Beyond a simple social media joke, the sign was his way of making the disproportion public and, by doing so, normalising it. The interesting thing isn’t the admiration (plenty have that). The interesting thing is the choice of comparison: not “I want to get into the top 100”, not “I want to win a title”, but “I want to measure every step against the maximum possible”. It’s a form of ambition that doesn’t need to shout.

His Argentine context, though, is different from the generations before. It’s no longer “la Legión” as a compact mythology: it’s a fragmented, competitive group, with rivalries that can turn toxic or healthy. Within his identity there’s also a loyalty to La Plata that isn’t folklore: it’s football. Etcheverry is often described as a supporter of Gimnasia y Esgrima La Plata, the “Lobo”, and the local press casts him as a “confeso hincha” — declared, not generic.

Lobos

It’s a detail that matters because tennis, by definition, uproots you: airports, hotels, arenas that all look the same. Having an allegiance that recognisable is a way of not losing the shape of your previous life.
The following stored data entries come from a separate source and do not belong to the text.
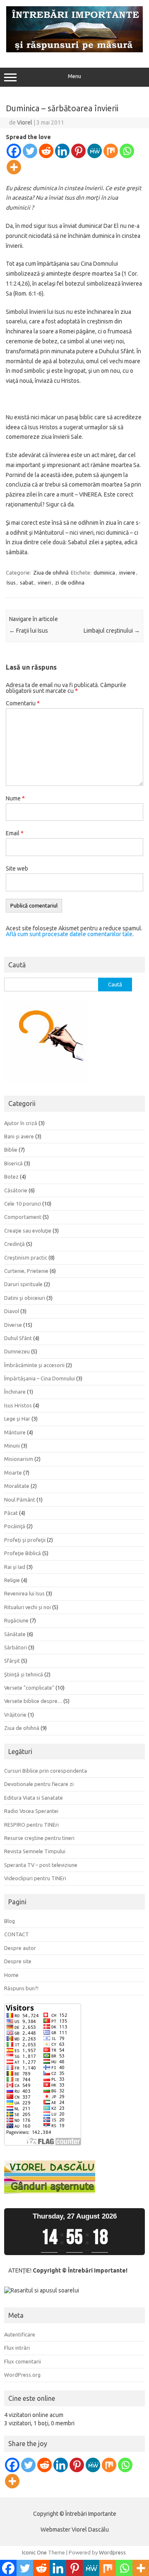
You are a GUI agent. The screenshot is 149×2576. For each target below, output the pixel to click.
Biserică (13, 1163)
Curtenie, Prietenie (26, 1271)
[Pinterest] (78, 151)
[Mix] (110, 151)
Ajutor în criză (20, 1123)
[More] (14, 167)
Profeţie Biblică (22, 1553)
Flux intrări (17, 2348)
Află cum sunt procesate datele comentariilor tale (69, 934)
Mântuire (15, 1432)
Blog (9, 1921)
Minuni (12, 1445)
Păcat (11, 1513)
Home (11, 1975)
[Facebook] (14, 151)
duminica (104, 572)
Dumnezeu (17, 1351)
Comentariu (23, 703)
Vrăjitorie (15, 1714)
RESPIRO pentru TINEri (31, 1824)
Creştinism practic (25, 1257)
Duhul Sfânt (18, 1338)
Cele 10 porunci (22, 1203)
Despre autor (20, 1948)
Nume (15, 798)
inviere (127, 572)
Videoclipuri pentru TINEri (35, 1878)
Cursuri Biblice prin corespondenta (45, 1771)
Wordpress (112, 2552)
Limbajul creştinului (112, 630)
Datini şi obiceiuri (24, 1298)
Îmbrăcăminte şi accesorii (34, 1365)
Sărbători (15, 1647)
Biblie (10, 1149)
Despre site (17, 1961)
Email (15, 833)
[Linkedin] (62, 151)
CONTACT (16, 1934)
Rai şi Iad (14, 1567)
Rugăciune (16, 1620)
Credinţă (14, 1244)
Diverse (13, 1325)
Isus (11, 582)
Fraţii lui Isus (28, 630)
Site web (17, 868)
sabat (27, 582)
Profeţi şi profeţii (25, 1540)
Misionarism (18, 1459)
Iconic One (34, 2552)
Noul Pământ (19, 1499)
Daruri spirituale (23, 1284)
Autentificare (19, 2334)
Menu (74, 76)
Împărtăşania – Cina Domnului (39, 1378)
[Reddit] (46, 151)
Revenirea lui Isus (24, 1593)
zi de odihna (69, 582)
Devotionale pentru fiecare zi (39, 1784)
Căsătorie (15, 1190)
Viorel (24, 122)
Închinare (15, 1391)
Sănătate (15, 1634)
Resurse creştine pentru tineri (39, 1838)
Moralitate (16, 1486)
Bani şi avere (19, 1136)
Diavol (11, 1311)
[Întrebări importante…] (74, 50)
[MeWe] (94, 151)
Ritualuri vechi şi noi (27, 1607)
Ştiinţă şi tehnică (23, 1674)
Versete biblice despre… (33, 1701)
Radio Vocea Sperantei (31, 1811)
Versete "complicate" (29, 1687)
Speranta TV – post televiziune (40, 1865)
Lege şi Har (17, 1418)
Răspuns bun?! (21, 1988)
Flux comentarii (22, 2361)
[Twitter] (30, 151)
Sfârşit (12, 1661)
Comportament (22, 1217)
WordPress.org (22, 2375)
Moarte (13, 1472)
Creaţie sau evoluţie (27, 1230)
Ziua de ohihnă (51, 572)
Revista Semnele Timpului (34, 1851)
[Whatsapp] (127, 151)
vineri (44, 582)
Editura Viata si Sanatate (33, 1798)
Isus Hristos (18, 1405)
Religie (12, 1580)
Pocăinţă (14, 1526)
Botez (11, 1176)
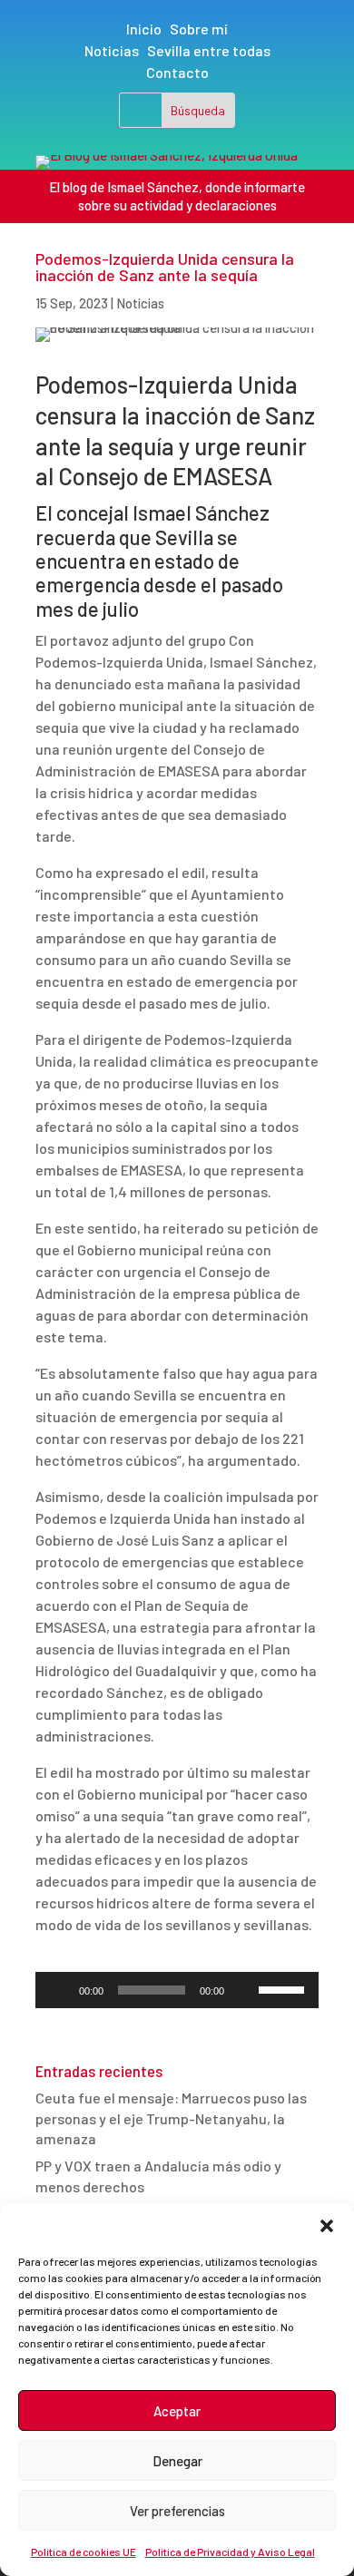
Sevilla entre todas (208, 50)
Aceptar (177, 2411)
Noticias (111, 50)
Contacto (177, 72)
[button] (327, 2226)
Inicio (144, 28)
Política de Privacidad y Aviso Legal (230, 2551)
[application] (177, 1990)
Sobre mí (199, 28)
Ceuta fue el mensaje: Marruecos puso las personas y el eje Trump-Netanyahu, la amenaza (171, 2118)
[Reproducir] (59, 1990)
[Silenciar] (244, 1990)
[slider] (284, 1988)
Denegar (177, 2461)
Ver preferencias (177, 2511)
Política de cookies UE (83, 2551)
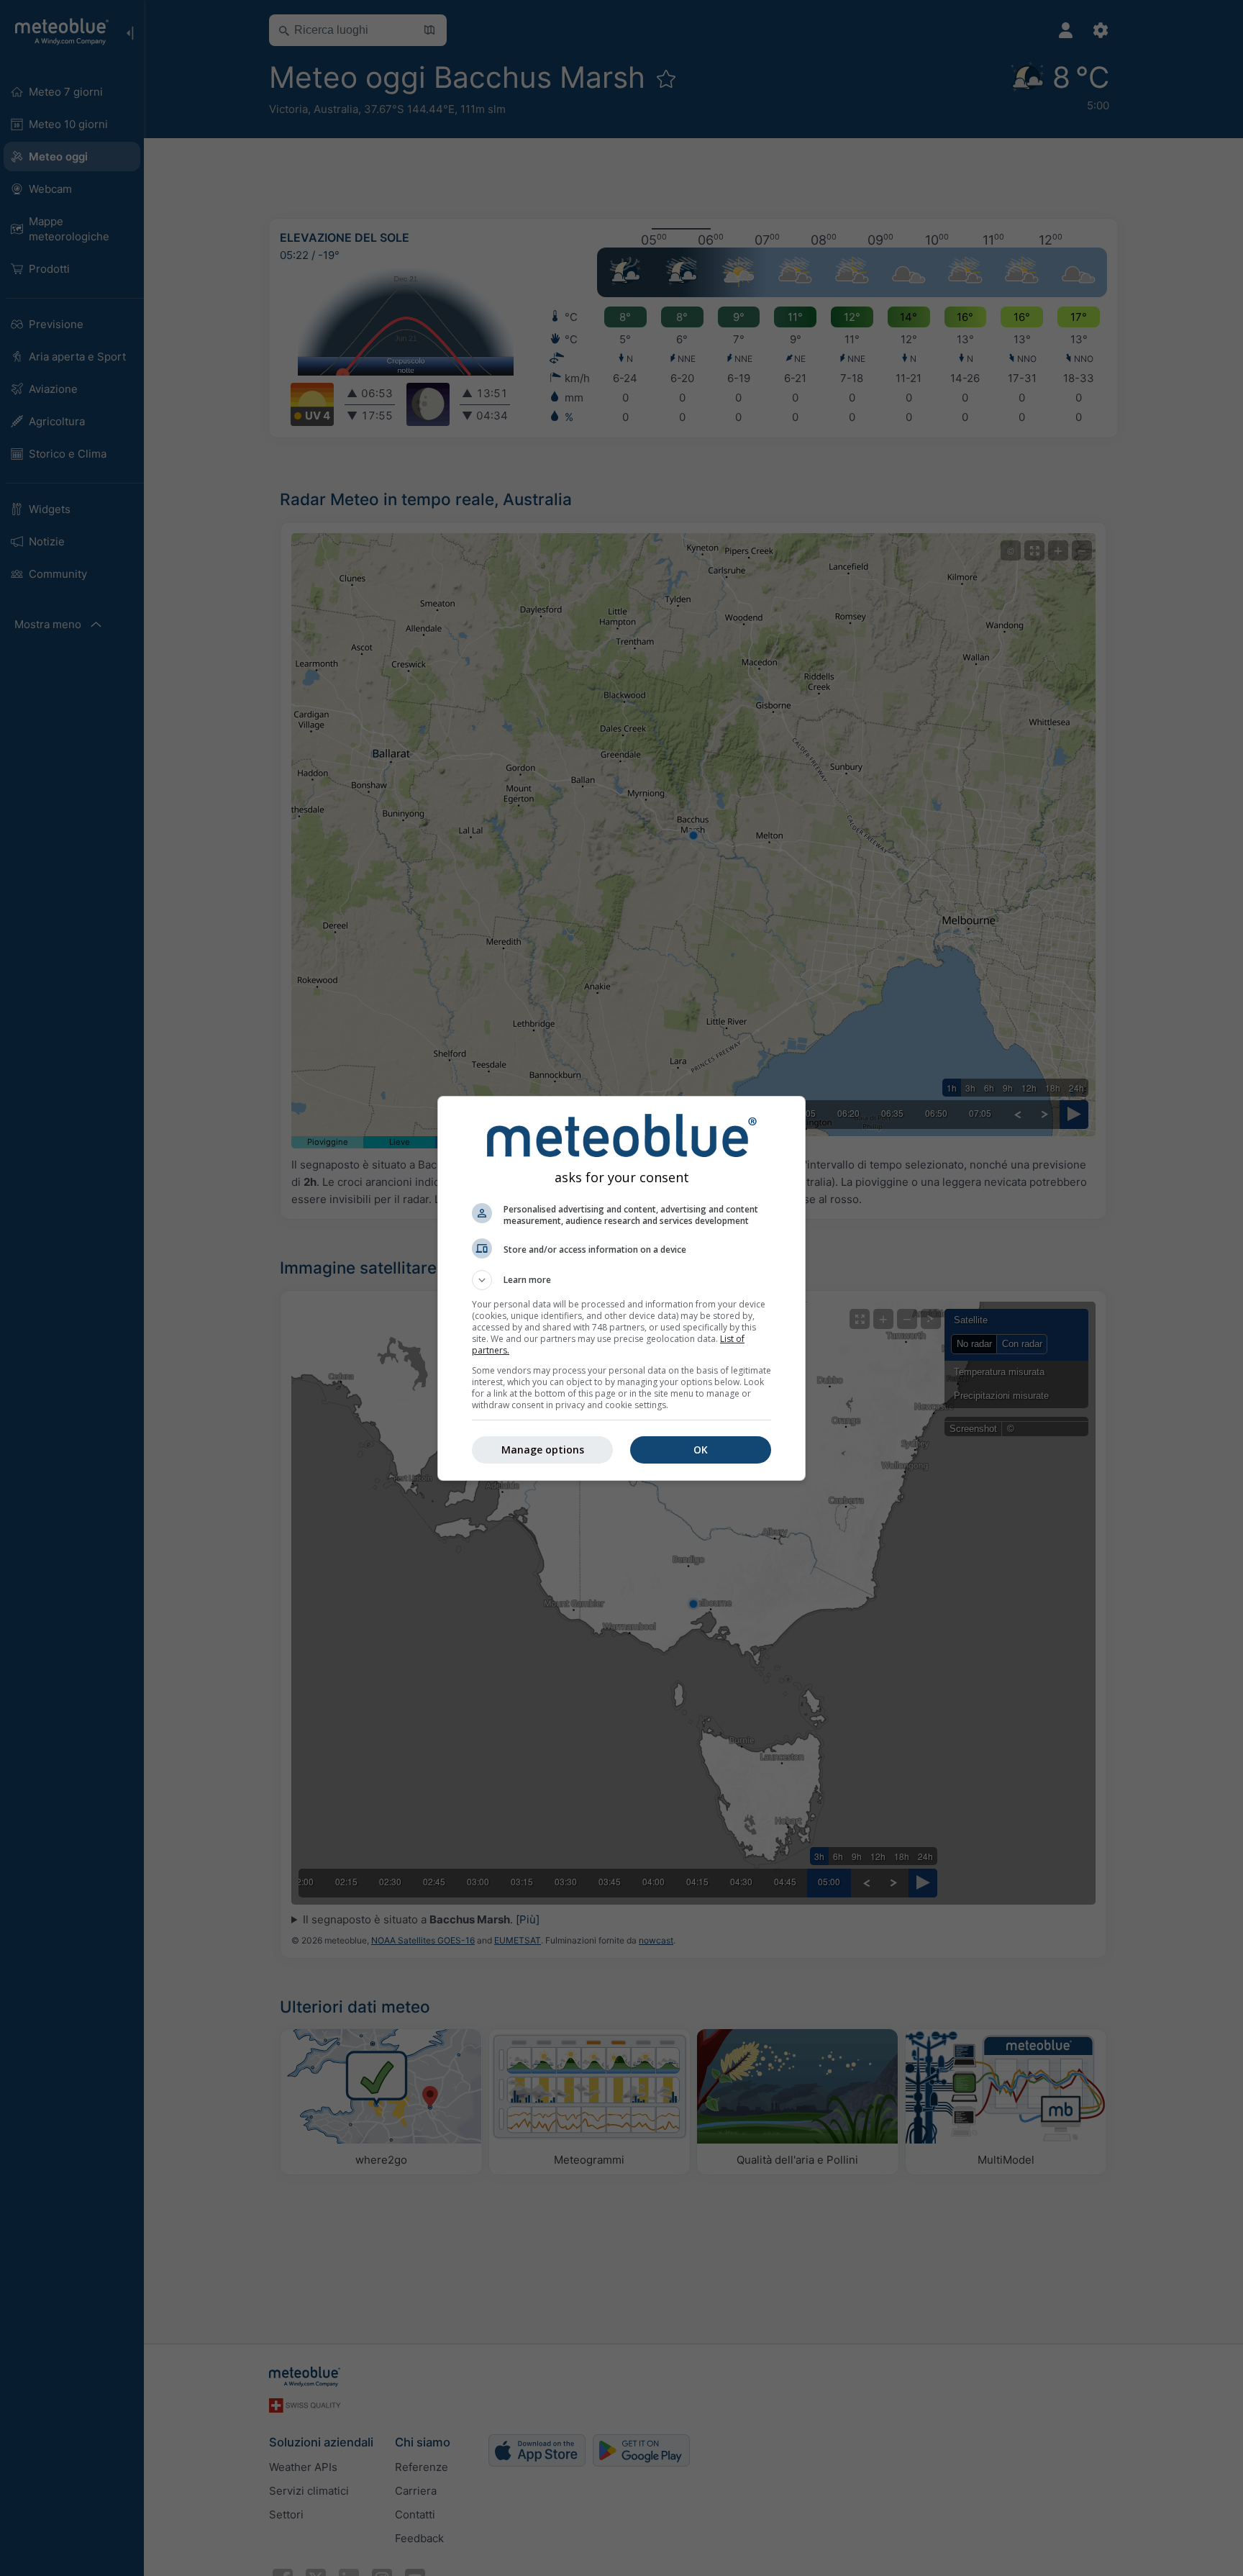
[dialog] (621, 1288)
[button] (621, 1280)
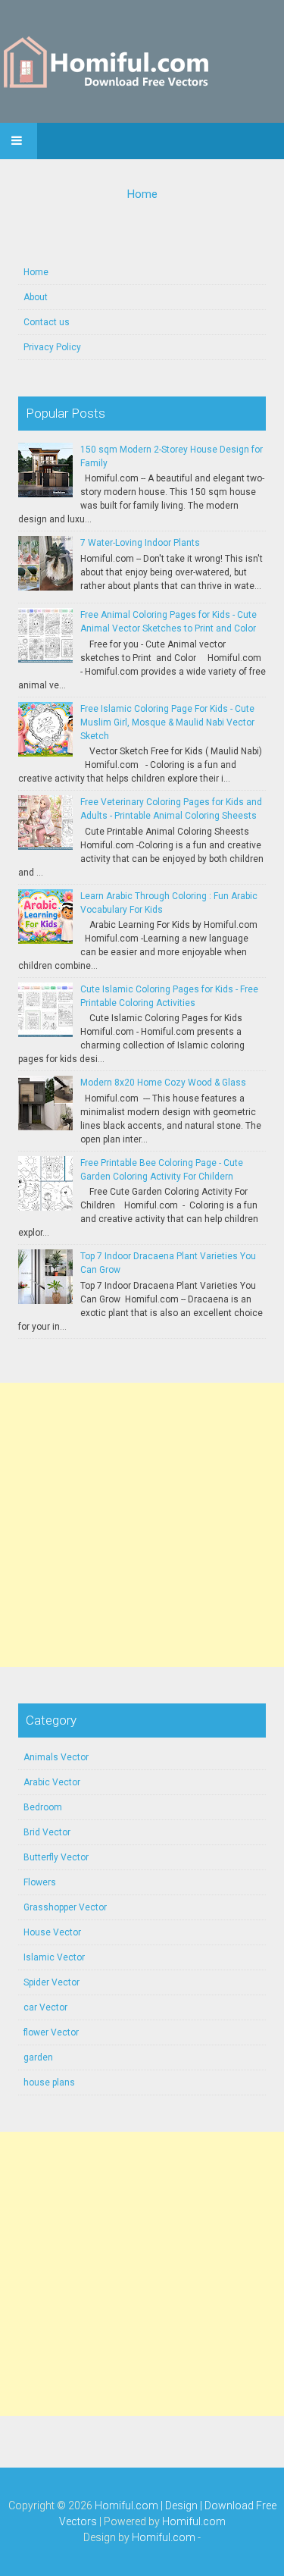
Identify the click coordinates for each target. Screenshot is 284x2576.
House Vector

Even his private life, when it appears, seems to follow the same logic: not as display, but as support. Various Argentine and local sources mention his relationship with Belén Raimondi and the fact she often travels with him. There’s no need to turn this into a novel: in tennis, a sport of logistical solitude, the steady presence of someone is often the difference between “travel” and “exile”. It’s no accident that so many players, when the real results start, talk more about daily balance than about the backhand — you find yourself thinking of Musetti.

And then, at a certain point, Rio 2026 arrives: his first title on the main circuit. There’s no need to describe the match. It’s enough to say what makes it enormous for him: it was the first, and it came on a Sunday squeezed by rain, with semi-final and final on the same day. In tennis, those things matter because a first title isn’t a trophy: it’s a switch. It changes how a player sees himself in tight moments. It changes how the rest of the circuit sees him: from “the one who gets there” to “the one who has got there”.

Tomás Martín Etcheverry winning in Rio 2026

“Retu” doesn’t need translating. Because it wasn’t born to be understood from the outside. And in a sport where so many identities are built later, retrospectively, as packaging, having a name that precedes you is already a difference: an origin that hasn’t been lost.